* Exercise aim *
Swap "magnifier" for "magnifying glass" throughout the material below and give it back with nothing else changed.

* Provided data *
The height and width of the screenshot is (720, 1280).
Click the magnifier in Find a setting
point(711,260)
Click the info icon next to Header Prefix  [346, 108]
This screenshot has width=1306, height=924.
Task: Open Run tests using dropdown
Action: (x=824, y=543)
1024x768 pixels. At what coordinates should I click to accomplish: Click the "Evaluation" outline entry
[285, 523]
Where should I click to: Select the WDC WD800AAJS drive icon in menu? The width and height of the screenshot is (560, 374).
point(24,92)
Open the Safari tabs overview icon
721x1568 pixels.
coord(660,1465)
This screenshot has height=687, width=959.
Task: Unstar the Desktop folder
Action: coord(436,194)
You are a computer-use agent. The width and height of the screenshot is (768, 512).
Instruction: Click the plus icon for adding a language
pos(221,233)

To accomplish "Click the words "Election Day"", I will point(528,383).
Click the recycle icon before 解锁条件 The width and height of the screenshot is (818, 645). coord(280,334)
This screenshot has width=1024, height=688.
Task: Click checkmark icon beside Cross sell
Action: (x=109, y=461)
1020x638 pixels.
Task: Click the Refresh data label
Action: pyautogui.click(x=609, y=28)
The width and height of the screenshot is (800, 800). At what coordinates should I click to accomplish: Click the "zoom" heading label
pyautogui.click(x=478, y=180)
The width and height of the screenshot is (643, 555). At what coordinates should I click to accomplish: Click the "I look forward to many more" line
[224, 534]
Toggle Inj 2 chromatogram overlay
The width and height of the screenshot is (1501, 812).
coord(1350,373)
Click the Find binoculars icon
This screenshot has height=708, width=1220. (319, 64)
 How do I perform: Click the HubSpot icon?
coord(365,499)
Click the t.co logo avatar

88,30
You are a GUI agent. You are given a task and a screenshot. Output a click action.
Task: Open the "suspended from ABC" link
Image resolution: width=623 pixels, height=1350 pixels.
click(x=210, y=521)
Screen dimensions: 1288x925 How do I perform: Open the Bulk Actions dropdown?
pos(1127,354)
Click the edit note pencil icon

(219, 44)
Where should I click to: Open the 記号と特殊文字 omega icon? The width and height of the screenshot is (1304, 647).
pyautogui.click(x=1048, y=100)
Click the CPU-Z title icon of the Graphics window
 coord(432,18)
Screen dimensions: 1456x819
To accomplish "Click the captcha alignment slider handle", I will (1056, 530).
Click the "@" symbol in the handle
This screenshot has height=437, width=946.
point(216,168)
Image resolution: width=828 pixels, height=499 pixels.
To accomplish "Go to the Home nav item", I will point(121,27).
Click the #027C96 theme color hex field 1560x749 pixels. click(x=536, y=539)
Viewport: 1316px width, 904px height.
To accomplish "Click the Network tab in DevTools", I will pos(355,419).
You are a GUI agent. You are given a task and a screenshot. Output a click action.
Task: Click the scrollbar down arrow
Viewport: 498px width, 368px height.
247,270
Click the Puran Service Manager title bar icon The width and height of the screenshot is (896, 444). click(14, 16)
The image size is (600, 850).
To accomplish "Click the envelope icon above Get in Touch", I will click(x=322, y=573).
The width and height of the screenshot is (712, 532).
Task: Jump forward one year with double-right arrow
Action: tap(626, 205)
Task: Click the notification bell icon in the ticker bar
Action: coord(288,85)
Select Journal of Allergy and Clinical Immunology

* Answer below *
The height and width of the screenshot is (720, 1280).
Click the magnifying glass in Find a setting
point(711,260)
Click the info icon next to Header Prefix  [346, 108]
This screenshot has width=1306, height=924.
Task: Open Run tests using dropdown
Action: (x=824, y=543)
1024x768 pixels. At what coordinates should I click to accomplish: Click the "Evaluation" outline entry
[285, 523]
Where should I click to: Select the WDC WD800AAJS drive icon in menu? The width and height of the screenshot is (560, 374).
point(24,92)
Open the Safari tabs overview icon
721x1568 pixels.
coord(660,1465)
This screenshot has height=687, width=959.
Task: Unstar the Desktop folder
Action: coord(436,194)
You are a computer-use agent. The width and height of the screenshot is (768, 512).
Instruction: Click the plus icon for adding a language
pos(221,233)

To accomplish "Click the words "Election Day"", I will point(528,383).
Click the recycle icon before 解锁条件 The width and height of the screenshot is (818, 645). coord(280,334)
This screenshot has width=1024, height=688.
Task: Click checkmark icon beside Cross sell
Action: (x=109, y=461)
1020x638 pixels.
Task: Click the Refresh data label
Action: pyautogui.click(x=609, y=28)
The width and height of the screenshot is (800, 800). At what coordinates should I click to accomplish: Click the "zoom" heading label
pyautogui.click(x=478, y=180)
The width and height of the screenshot is (643, 555). At what coordinates should I click to accomplish: Click the "I look forward to many more" line
[224, 534]
Toggle Inj 2 chromatogram overlay
The width and height of the screenshot is (1501, 812).
coord(1350,373)
Click the Find binoculars icon
This screenshot has height=708, width=1220. (319, 64)
 How do I perform: Click the HubSpot icon?
coord(365,499)
Click the t.co logo avatar

88,30
You are a GUI agent. You are given a task and a screenshot. Output a click action.
Task: Open the "suspended from ABC" link
Image resolution: width=623 pixels, height=1350 pixels.
click(x=210, y=521)
Screen dimensions: 1288x925 How do I perform: Open the Bulk Actions dropdown?
pos(1127,354)
Click the edit note pencil icon

(219, 44)
Where should I click to: Open the 記号と特殊文字 omega icon? The width and height of the screenshot is (1304, 647).
pyautogui.click(x=1048, y=100)
Click the CPU-Z title icon of the Graphics window
 coord(432,18)
Screen dimensions: 1456x819
To accomplish "Click the captcha alignment slider handle", I will (1056, 530).
Click the "@" symbol in the handle
This screenshot has height=437, width=946.
point(216,168)
Image resolution: width=828 pixels, height=499 pixels.
To accomplish "Go to the Home nav item", I will point(121,27).
Click the #027C96 theme color hex field 1560x749 pixels. click(x=536, y=539)
Viewport: 1316px width, 904px height.
To accomplish "Click the Network tab in DevTools", I will pos(355,419).
You are a GUI agent. You are given a task and a screenshot. Output a click action.
Task: Click the scrollbar down arrow
Viewport: 498px width, 368px height.
247,270
Click the Puran Service Manager title bar icon The width and height of the screenshot is (896, 444). click(14, 16)
The image size is (600, 850).
To accomplish "Click the envelope icon above Get in Touch", I will click(x=322, y=573).
The width and height of the screenshot is (712, 532).
Task: Jump forward one year with double-right arrow
Action: tap(626, 205)
Task: Click the notification bell icon in the ticker bar
Action: coord(288,85)
Select Journal of Allergy and Clinical Immunology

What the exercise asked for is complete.